## How to complete this task
In the records that follow, find the line with "[max volume] (323, 986)"; from there, retype every line exactly through the line with "À propos (827, 82)", which also belongs to the answer.
================================
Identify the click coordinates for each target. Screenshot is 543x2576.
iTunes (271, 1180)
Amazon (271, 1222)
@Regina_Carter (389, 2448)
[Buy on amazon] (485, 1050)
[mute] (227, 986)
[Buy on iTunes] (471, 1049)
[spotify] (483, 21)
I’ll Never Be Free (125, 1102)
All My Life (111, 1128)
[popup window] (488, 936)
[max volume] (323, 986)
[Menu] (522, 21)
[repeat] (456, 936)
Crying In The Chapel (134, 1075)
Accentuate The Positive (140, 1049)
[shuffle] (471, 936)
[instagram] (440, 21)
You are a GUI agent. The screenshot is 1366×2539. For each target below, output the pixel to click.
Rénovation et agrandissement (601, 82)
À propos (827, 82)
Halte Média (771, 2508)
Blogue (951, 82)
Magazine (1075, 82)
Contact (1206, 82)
================================
## Final answer
[max volume] (323, 986)
[Menu] (522, 21)
[repeat] (456, 936)
Crying In The Chapel (134, 1075)
Accentuate The Positive (140, 1049)
[shuffle] (471, 936)
[instagram] (440, 21)
You are a GUI agent. The screenshot is 1366×2539. For each target below, output the pixel to click.
Rénovation et agrandissement (601, 82)
À propos (827, 82)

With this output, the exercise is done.